Advanced Topics on Sinkhorn Algorithm

# Advanced Topics on Sinkhorn Algorithm

This numerical tour explore several extensions of the basic Sinkhorn method.

## Installing toolboxes and setting up the path.

You need to download the following files: signal toolbox and general toolbox.

You need to unzip these toolboxes in your working directory, so that you have toolbox_signal and toolbox_general in your directory.

For Scilab user: you must replace the Matlab comment '%' by its Scilab counterpart '//'.

Recommandation: You should create a text file named for instance numericaltour.sce (in Scilab) or numericaltour.m (in Matlab) to write all the Scilab/Matlab command you want to execute. Then, simply run exec('numericaltour.sce'); (in Scilab) or numericaltour; (in Matlab) to run the commands.

Execute this line only if you are using Matlab.

getd = @(p)path(p,path); % scilab users must *not* execute this


Then you can add the toolboxes to the path.

getd('toolbox_signal/');
getd('toolbox_general/');

Warning: Name is nonexistent or not a directory:
/Users/gpeyre/Dropbox/github/numerical-tours/matlab/m_files/toolbox_signal


## Log-domain Sinkhorn

For simplicity, we consider uniform distributions on point clouds, so that the associated histograms are $$(a,b) \in \RR^n \times \RR^m$$ being constant $$1/n$$ and $$1/m$$.

n = 100;
m = 200;
d = 2; % Dimension of the clouds.
a = ones(n,1)/n;
b = ones(1,m)/m;


Point clouds $$x$$ and $$y$$.

x = rand(2,n)-.5;
theta = 2*pi*rand(1,m);
r = .8 + .2*rand(1,m);
y = [cos(theta).*r; sin(theta).*r];


Display of the two clouds.

plotp = @(x,col)plot(x(1,:)', x(2,:)', 'o', 'MarkerSize', 9, 'MarkerEdgeColor', 'k', 'MarkerFaceColor', col, 'LineWidth', 2);
clf; hold on;
plotp(x, 'b');
plotp(y, 'r');
axis('off'); axis('equal');


Cost matrix $$C_{i,j} = \norm{x_i-y_j}^2$$.

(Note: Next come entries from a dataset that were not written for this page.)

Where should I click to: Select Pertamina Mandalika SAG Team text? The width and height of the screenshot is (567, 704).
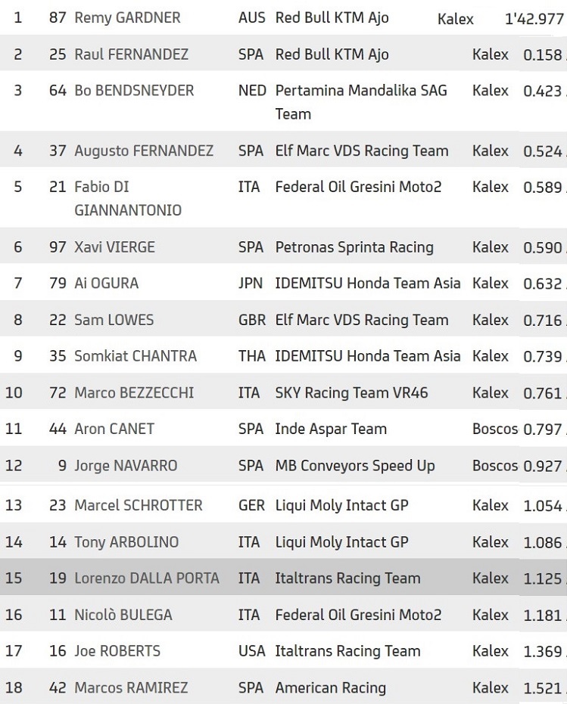point(361,102)
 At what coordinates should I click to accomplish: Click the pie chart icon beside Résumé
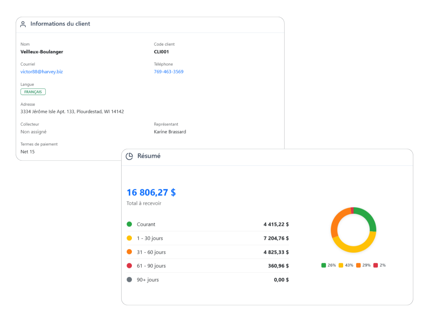[129, 156]
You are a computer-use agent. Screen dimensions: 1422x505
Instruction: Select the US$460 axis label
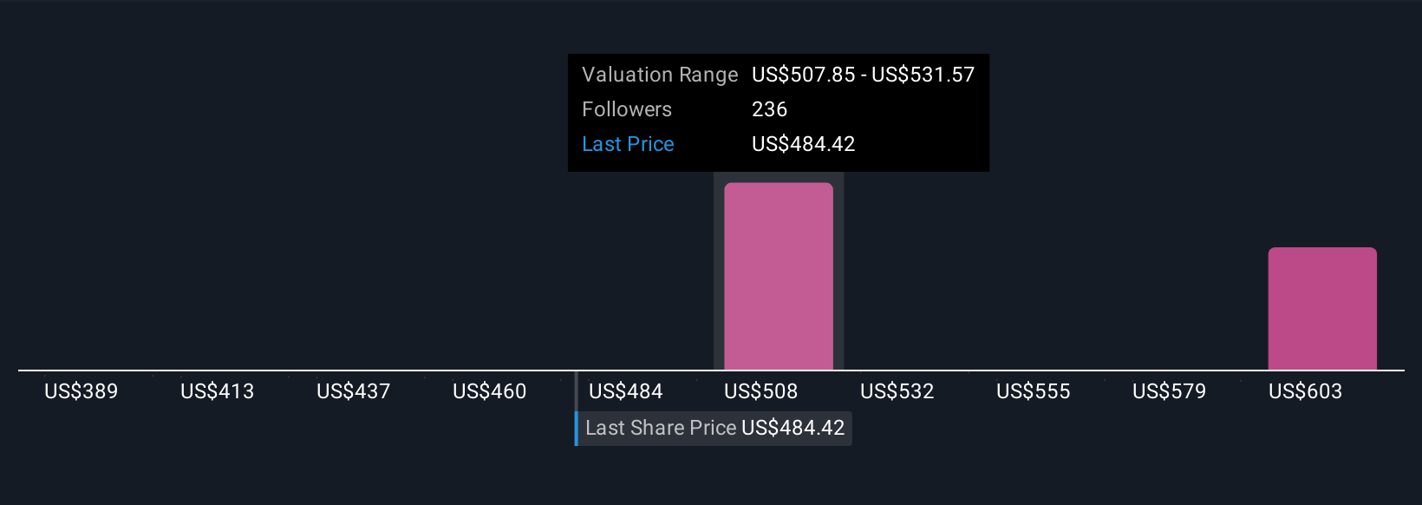489,391
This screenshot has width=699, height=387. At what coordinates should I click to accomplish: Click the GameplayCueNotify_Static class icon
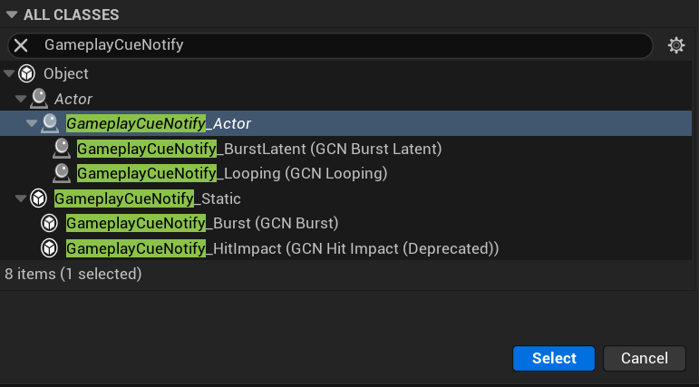pos(39,198)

distmat = @(x,y)sum(x.^2,1)' + sum(y.^2,1) - 2*x.'*y;
C = distmat(x,y);


Sinkhorn algorithm is originally implemented using matrix-vector multipliciation, which is unstable for small epsilon. Here we consider a log-domain implementation, which operates by iteratively updating so-called Kantorovitch dual potentials $$(f,g) \in \RR^n \times \RR^m$$.

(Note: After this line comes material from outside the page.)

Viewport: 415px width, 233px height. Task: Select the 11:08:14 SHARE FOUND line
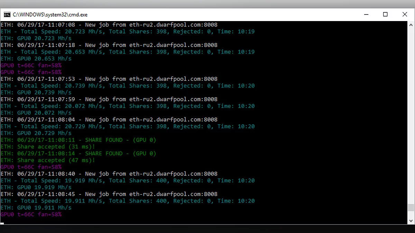pyautogui.click(x=78, y=153)
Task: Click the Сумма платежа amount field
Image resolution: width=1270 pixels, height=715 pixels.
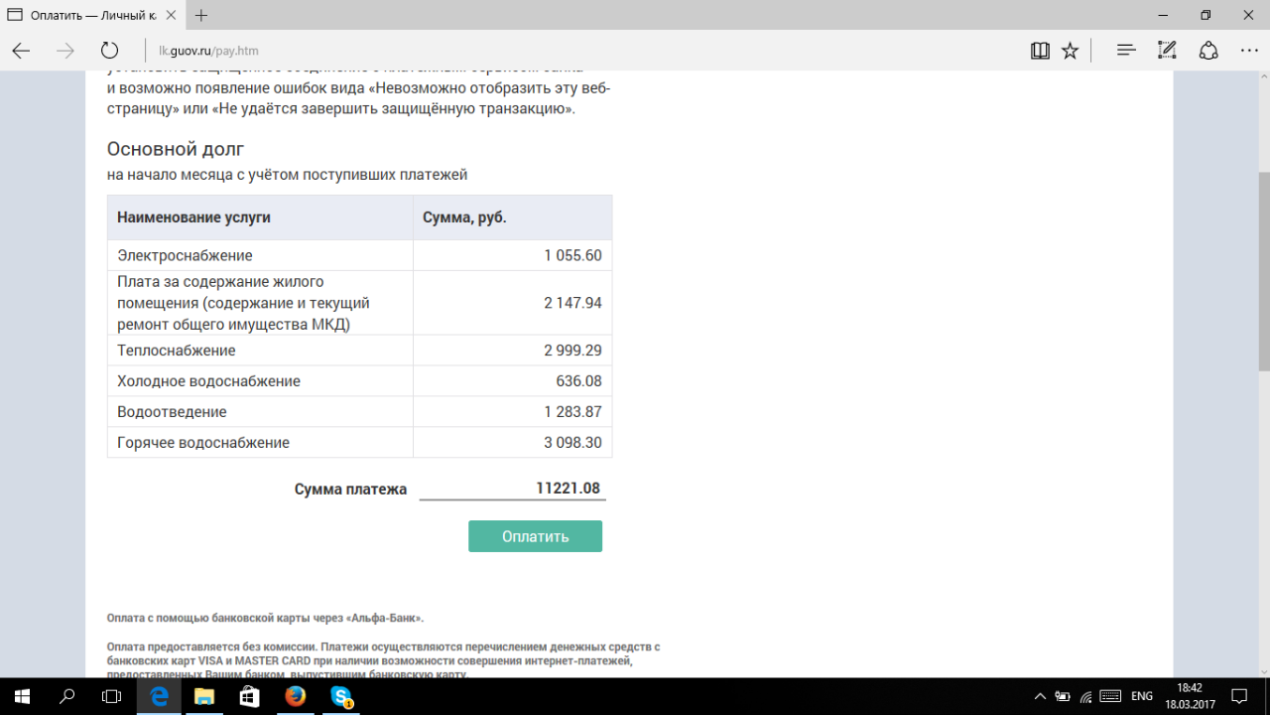Action: 512,489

The update are obtained by regularized c-transform, which reads $f_i \leftarrow {\min}_\epsilon^b( C_{i,\cdot} - g )$ $g_j \leftarrow {\min}_\epsilon^a( C_{\cdot,j} - f ),$ where the regularized minimum operator reads ${\min}_\epsilon^a(h) \eqdef -\epsilon \log \sum_i a_i e^{-h_i/\epsilon}.$

mina = @(H,epsilon)-epsilon*log( sum(a .* exp(-H/epsilon),1) );
minb = @(H,epsilon)-epsilon*log( sum(b .* exp(-H/epsilon),2) );


The regularized min operator defined this way is non-stable, but it can be stabilized using the celebrated log-sum-exp trick, wich relies on the fact that for any constant $$c \in \RR$$, one has ${\min}_\epsilon^a(h+c) = {\min}_\epsilon^a(h) + c,$ and stabilization is achieved using $$c=\min(h)$$.

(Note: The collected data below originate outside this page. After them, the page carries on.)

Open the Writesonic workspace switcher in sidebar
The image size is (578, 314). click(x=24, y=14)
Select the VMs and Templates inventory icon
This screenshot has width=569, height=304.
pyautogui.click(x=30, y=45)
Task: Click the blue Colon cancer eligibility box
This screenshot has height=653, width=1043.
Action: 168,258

mina = @(H,epsilon)mina(H-min(H,[],1),epsilon) + min(H,[],1);
minb = @(H,epsilon)minb(H-min(H,[],2),epsilon) + min(H,[],2);


Value of $$\epsilon$$.

epsilon = .01;


Exercice 1: (check the solution) Implement Sinkhorn in log domain.

exo1;


Exercice 2: (check the solution) Study the impact of $$\epsilon$$ on the convergence rate of the algorithm.

exo2;


## Wasserstein Flow for Matching

We aim at performing a "Lagrangian" gradient (also called Wasserstein flow) descent of Wasserstein distance, in order to perform a non-parametric fitting. This corresponds to minimizing the energy function $\Ee(z) \eqdef W_\epsilon\pa{ \frac{1}{n}\sum_i \de_{z_i}, \frac{1}{m}\sum_i \de_{y_i} }.$

Here we have denoted the Sinkhorn score as $W_\epsilon(\al,\be) \eqdef \dotp{P}{C} - \epsilon \text{KL}(P|ab^\top)$ where $$\al=\frac{1}{n}\sum_i \de_{x_i}$$ and $$\be=\frac{1}{m}\sum_i \de_{y_i}$$ are the measures (beware that $$C$$ depends on the points positions).

z = x; % initialization


The gradient of this energy reads $( \nabla \Ee(z) )_i = \sum_j P_{i,j}(z_i-y_j) = a_i z_i - \sum_j P_{i,j} y_j,$ where $$P$$ is the optimal coupling. It is better to consider a renormalized gradient, which corresponds to using the inner product associated to the measure $$a$$ on the deformation field, in which case $( \bar\nabla \Ee(z) )_i = z_i - \bar y_i \qwhereq \bar y_i \eqdef \frac{\sum_j P_{i,j} y_j}{a_i}.$ Here $$\bar y_i$$ is often called the "barycentric projection" associated to the coupling matrix $$P$$.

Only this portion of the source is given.